#### Data section ####

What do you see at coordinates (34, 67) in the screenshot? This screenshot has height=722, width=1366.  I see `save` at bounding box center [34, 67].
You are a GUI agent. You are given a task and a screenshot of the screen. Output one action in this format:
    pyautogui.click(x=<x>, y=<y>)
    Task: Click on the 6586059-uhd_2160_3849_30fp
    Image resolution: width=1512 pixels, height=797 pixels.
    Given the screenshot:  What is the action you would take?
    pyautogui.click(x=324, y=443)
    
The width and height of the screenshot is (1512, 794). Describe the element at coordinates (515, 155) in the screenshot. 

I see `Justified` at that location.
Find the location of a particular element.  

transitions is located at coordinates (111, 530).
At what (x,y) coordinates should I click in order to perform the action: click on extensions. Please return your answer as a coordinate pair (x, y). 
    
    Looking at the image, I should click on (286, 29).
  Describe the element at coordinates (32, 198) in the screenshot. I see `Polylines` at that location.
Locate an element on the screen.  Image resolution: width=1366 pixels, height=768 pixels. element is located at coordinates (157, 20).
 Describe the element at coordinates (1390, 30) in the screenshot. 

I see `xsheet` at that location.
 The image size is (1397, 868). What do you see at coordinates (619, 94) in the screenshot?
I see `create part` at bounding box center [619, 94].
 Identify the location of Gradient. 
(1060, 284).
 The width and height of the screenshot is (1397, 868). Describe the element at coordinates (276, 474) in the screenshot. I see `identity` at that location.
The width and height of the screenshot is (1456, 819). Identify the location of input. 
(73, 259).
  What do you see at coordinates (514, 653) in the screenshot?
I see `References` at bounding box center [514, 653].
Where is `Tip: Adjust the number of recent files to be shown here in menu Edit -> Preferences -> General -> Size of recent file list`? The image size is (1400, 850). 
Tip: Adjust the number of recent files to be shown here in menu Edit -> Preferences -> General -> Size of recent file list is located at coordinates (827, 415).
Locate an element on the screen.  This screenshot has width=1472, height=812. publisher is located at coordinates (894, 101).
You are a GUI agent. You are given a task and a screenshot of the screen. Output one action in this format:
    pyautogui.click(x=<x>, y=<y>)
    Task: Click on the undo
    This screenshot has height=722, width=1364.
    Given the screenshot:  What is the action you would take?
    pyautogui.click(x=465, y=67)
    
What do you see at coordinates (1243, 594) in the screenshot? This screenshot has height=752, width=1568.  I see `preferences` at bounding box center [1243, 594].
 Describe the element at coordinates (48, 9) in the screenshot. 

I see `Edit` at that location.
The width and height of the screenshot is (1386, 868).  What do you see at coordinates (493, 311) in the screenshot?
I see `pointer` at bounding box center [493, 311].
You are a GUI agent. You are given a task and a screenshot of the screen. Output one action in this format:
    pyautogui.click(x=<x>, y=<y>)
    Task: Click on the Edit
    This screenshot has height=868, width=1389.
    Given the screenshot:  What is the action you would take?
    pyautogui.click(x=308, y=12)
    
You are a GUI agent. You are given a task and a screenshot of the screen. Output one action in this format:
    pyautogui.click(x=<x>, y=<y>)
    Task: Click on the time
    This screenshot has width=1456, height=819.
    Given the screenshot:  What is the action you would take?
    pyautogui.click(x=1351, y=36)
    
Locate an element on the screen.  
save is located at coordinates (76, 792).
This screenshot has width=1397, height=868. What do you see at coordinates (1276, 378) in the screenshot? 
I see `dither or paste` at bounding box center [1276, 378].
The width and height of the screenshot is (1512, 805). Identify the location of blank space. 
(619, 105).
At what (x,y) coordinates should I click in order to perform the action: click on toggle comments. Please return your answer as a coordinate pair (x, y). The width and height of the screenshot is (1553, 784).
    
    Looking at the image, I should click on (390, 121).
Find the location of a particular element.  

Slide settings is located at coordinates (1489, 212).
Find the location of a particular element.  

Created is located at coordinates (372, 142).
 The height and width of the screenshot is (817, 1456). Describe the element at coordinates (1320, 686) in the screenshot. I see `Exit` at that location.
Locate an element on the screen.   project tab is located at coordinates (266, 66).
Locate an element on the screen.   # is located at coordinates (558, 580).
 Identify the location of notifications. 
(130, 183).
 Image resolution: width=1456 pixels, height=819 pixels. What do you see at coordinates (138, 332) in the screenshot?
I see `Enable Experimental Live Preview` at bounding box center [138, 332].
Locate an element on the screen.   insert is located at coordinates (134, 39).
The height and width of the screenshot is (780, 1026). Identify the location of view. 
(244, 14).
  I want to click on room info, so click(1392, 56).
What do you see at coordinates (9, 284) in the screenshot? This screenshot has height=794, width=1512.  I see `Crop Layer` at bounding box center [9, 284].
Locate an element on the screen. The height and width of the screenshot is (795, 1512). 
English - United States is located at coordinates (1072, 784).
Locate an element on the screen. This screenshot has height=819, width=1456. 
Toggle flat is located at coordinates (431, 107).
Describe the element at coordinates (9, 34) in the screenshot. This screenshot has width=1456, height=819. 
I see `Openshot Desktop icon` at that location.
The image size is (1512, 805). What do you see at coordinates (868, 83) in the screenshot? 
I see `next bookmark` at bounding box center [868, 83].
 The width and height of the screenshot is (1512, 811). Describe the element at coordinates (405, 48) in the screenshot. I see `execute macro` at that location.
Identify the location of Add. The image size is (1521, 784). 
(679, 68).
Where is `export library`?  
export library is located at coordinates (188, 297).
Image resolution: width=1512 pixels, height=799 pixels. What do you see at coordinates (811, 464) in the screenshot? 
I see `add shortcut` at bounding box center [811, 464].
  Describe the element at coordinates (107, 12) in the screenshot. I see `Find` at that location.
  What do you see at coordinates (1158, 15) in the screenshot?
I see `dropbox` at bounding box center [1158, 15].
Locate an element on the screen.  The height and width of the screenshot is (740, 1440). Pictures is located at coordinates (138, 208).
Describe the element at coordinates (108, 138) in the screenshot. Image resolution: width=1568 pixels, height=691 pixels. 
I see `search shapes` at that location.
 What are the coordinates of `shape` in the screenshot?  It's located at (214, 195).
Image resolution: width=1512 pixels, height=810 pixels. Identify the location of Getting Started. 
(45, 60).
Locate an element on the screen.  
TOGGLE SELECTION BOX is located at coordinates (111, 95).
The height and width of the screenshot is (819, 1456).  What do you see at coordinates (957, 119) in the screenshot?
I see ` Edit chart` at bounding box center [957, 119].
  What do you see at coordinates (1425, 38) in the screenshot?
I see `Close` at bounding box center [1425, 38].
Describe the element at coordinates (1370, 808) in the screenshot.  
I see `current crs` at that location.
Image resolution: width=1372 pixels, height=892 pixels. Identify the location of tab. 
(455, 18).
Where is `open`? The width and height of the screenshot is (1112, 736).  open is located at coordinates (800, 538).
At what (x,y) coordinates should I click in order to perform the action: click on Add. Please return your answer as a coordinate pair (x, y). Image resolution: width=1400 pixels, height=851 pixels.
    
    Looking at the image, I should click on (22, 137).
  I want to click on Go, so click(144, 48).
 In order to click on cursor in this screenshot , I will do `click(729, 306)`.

####

Copy out the lines starting with the line containing "coordinates (266, 66)." and going on through the line containing "English - United", both included, keeping every character unchanged.

• _Answer to this task_:
Locate an element on the screen.   project tab is located at coordinates (266, 66).
Locate an element on the screen.   # is located at coordinates (558, 580).
 Identify the location of notifications. 
(130, 183).
 Image resolution: width=1456 pixels, height=819 pixels. What do you see at coordinates (138, 332) in the screenshot?
I see `Enable Experimental Live Preview` at bounding box center [138, 332].
Locate an element on the screen.   insert is located at coordinates (134, 39).
The height and width of the screenshot is (780, 1026). Identify the location of view. 
(244, 14).
  I want to click on room info, so click(1392, 56).
What do you see at coordinates (9, 284) in the screenshot? This screenshot has height=794, width=1512.  I see `Crop Layer` at bounding box center [9, 284].
Locate an element on the screen. The height and width of the screenshot is (795, 1512). 
English - United States is located at coordinates (1072, 784).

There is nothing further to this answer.